**Excerpt:**
Russian Soldiers Marching to the Eastern Front, August, 1914
"The lamps are going out all over Europe. We shall not see them lit again in our lifetime."
Sir Edward Grey, British Foreign Minister, August 1, 1914
On August 1, in response to the German declaration of war against Russia, the French government ordered a full mobilization. The Germans followed suit. On August 2, Germany and the Ottoman Empire signed a secret treaty pledging mutual support for each other's war aims. On August 3, after Paris had refused to answer Berlin's demand to remain neutral, Germany declared war on France. Simultaneously, Germany informed King Albert's neutral Belgian government that "it would treat it as an enemy" if it did not permit the free transit of German troops across its land. Less than twenty-four hours later, in accordance with the strategy laid out in the latest version of the Schlieffen Plan, Germany invaded Belgium. In London on the stroke of midnight, August 4, Prime Minister Herbert Asquith's government, having received no German guarantees to respect Belgium's neutrality, began a full mobilization of the army and fleet and declared war on Germany.
By the first week of August, Europe was in the midst of an all-out mobilization. The term mobilization is used freely to describe the process of calling up reservists in each of the belligerent countries. The process, however, was fundamentally different in each country. German military units were geographically based. Their muster stations and arms depots were local. Once a mobilization order was issued a unit could be assembled, armed and dispatched within 24 hours. Given Germany's extensive and efficient rail network, a military unit could be on the front within 48 hours of being called up.
French mobilization was slower because the composition of French military units were geographically diverse. A tactic designed to insure the loyalty of French troops in the event of a regional disturbance or revolt. Muster stations for French recruits were typically further away, requiring a train journey to the muster station and then, once assembled and armed, a second journey to their designated deployment. That difference meant that French mobilization was, at best, two to three days slower than that of Germany. In both the French and German cases, reservists would have undergone some prior military training.
Russian mobilization was an altogether different process. Russia's western front was organized into six military districts. Each district had a muster station. Typically these were located well back from the front lines, in some cases as much as 200 miles back. Three of these military districts fronted on German territory and three fronted on Austrian territory. In August 1914 there were approximately 5,000 miles of paved roads in Russia, less than one percent of all roads. Russian track mileage was slightly greater than that of Germany, but it had to service an area many times larger. Reservists had to travel long distances to their muster stations, often by foot. It was only after they had arrived at the military depots that they were assigned to their military units. Only then would Russian recruits meet their fellow soldiers and more importantly their officers. Few of those recruits had received prior military training. Over 60% of them were illiterate. Following their activation, military units would then proceed to their front lines, again, typically on foot. The result was that Russian mobilization was inherently far slower than either the French or German process. It took Russia between four and eight weeks to fully mobilize its military. Until it soldiers were ready, Russia relied on standing cavalry units to provide a screen for its forces and to defend its frontiers.

**Records:**
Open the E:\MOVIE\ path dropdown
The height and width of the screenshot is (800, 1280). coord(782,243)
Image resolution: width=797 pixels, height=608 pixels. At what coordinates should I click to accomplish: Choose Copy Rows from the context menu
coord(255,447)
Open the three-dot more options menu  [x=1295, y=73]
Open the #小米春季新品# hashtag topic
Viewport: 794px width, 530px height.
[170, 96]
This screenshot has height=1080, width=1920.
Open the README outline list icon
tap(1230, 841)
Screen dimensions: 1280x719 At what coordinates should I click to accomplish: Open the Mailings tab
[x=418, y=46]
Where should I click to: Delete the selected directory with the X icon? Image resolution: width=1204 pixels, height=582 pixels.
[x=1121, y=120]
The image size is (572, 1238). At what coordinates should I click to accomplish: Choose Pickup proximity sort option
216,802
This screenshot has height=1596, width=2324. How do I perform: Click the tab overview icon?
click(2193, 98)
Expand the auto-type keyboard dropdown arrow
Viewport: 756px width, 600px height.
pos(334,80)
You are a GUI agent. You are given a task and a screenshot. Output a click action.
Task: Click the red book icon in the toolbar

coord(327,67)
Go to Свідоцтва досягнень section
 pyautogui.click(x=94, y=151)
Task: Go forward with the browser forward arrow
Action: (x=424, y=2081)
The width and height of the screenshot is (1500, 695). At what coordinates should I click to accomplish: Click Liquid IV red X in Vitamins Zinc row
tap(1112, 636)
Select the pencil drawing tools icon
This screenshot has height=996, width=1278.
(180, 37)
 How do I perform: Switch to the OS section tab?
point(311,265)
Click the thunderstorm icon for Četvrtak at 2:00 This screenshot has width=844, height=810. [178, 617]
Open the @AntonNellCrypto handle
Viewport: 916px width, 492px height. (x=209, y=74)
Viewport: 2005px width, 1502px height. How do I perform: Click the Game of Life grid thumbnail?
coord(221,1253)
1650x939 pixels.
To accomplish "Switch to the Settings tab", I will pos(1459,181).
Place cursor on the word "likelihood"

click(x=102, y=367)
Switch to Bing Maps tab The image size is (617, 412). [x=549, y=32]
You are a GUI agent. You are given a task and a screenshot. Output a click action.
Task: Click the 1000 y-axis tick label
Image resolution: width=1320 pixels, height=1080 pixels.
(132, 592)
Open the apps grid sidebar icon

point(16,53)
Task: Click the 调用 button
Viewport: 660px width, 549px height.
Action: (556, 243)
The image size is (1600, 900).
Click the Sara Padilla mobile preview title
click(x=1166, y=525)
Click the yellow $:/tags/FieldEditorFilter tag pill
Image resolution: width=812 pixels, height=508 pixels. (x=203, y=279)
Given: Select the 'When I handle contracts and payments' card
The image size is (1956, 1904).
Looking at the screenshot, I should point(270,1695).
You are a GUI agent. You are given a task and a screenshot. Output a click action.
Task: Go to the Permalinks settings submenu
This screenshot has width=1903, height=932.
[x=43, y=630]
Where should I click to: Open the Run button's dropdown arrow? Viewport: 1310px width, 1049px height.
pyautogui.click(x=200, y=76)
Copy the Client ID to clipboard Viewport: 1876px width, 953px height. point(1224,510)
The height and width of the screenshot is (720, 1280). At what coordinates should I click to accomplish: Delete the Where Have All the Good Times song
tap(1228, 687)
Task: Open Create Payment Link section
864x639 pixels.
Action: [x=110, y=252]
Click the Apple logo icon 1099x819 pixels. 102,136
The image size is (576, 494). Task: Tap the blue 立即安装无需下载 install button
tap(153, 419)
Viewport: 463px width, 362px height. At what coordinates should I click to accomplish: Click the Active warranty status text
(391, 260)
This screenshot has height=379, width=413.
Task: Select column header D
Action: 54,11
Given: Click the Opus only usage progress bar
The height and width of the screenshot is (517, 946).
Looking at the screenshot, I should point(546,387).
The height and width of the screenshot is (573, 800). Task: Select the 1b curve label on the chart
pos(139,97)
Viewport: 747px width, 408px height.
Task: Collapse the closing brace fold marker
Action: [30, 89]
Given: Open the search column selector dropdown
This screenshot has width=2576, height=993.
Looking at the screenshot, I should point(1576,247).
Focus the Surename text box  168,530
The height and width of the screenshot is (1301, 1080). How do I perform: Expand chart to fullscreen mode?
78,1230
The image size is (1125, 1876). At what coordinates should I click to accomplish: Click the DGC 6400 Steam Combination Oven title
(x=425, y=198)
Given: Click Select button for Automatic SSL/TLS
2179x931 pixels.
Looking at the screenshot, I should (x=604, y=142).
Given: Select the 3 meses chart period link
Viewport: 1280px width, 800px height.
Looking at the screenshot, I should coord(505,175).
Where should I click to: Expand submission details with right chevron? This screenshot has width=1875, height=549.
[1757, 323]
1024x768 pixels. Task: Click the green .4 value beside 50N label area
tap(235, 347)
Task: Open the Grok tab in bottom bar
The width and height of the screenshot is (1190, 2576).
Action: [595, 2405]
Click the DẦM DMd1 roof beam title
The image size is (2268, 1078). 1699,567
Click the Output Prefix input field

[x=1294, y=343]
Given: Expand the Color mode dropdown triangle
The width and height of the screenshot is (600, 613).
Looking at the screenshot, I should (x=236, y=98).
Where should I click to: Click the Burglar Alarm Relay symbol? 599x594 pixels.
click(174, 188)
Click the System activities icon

**Request:**
In the account of the 1914 mobilization, how long did it take Russia to fully mobilize its military?

**Response to this exercise:**
Between four and eight weeks.